[cairo] Improving PDF output

Tue Jan 9 12:36:17 PST 2007

On Tue, 2007-01-09 at 14:47 -0500, Owen Taylor wrote:
> On Tue, 2007-01-09 at 13:38 -0500, Behdad Esfahbod wrote:
> >   - Pango apparently has all this information readily available and can
> > make such a call very easily.
> 
> As long as people aren't using pango_show_glyph_string() directly...
> normally, certainly yes.

Ouch!  gdkpango uses that.  Ok, We can extend PangoRenderer to have a
draw_glyph_item kind of API.

> >   - Make Pango go over the glyphstring for right-to-left runs from end
> > to start (that is, in logical order), and for right-to-left lines from
> > end run to start run, or in the logical order of the runs.
> 
> I think you always want to emit glyphs in visual order and let the 
> backend figure out how to best encode that into a document for both
> compactness (not positioning every glyph) and correctly representing
> the text.

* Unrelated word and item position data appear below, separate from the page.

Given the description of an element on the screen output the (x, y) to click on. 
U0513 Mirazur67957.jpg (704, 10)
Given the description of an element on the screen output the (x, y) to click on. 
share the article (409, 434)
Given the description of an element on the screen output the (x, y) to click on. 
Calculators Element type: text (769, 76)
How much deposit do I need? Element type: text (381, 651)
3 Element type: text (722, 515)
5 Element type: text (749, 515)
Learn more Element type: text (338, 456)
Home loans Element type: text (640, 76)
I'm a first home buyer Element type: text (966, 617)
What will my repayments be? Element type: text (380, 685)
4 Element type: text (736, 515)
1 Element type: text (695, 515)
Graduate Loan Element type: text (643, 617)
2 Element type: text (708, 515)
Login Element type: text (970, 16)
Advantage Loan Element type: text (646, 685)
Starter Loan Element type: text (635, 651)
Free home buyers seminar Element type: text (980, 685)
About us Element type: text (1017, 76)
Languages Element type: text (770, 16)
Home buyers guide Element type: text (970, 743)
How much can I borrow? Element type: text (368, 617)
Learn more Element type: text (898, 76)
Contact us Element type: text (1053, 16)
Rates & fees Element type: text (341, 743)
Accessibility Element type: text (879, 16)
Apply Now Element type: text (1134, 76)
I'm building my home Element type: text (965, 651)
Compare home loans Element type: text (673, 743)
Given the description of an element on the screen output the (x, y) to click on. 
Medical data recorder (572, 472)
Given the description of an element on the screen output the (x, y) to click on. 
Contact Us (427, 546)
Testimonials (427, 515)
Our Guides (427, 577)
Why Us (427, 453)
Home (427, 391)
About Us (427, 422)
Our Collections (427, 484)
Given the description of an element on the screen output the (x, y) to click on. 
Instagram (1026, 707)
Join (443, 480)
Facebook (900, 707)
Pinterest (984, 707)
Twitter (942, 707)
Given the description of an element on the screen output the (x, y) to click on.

Having glyph order not correspond to the X advance of the
> font is going to be awkward.

Agreed.  What about items in the line?  Do you think doing them in the
logical order makes sense?  I have no idea how Poppler/Evince work here.

> >   - The PDF backend will, for each grapheme, use reverse cmap lookup to
> > get a text string associated with the glyphs.  If this string is
> > identical to the one provided, it will be used directly (like Alp's
> > patch, or lack thereof, does), otherwise, it will start a new text
> > operation for this grapheme and use ActualText around it.
> 
> Hmm, it might make sense to make that determination for the whole 
> string at once, to avoid an encoding for Hindi (say) where you are
> constantly switching between the two representations? Since there
> always are going to be some grapheme/characters that can be mapped
> by the cmap.
> 
> Though I suppose you need to break up the ActualText markings to the
> grapheme (more properly, cluster ... a 'ff' ligature is two graphemes
> but one cluster) level to allow for proper selection boundaries.

Yes, since ActualText needs to be done per cluster, there's not much
grouping to be done, except for grouping non-ActualText clusters
together, which we will certainly do.

> >   - Poppler/Evince just need to do the logical mapping between the glyph
> > boundaries of the grapheme and the ActualText characters provided.  That
> > is, to break the width into the number of characters, etc.  Some glib
> > Unicode calls can help with which characters are cursor positions and
> > which are not.  Or rather, pango calls.
> > 
> > I just wonder if the cairo API needs to know about right-to-left
> > glyphstrings.  Is there anything that can be encoded in the PDF?
> 
> Yes, there is a ReversedChars annotation that indicates that the
> characters within the enclosed operator are in reverse of logical order.
> The combination of that plus a ToUnicode map would probably allow
> doing most Arabic without the use of ActualText. (Note the restriction
> of ReversedChars to single words without embedded spaces, so you still
> have to break up text to the word level.)

Ok, sounds promising.  Thanks for the info.

> 					 - Owen

-- 
behdad
http://behdad.org/

"Those who would give up Essential Liberty to purchase a little
 Temporary Safety, deserve neither Liberty nor Safety."
        -- Benjamin Franklin, 1759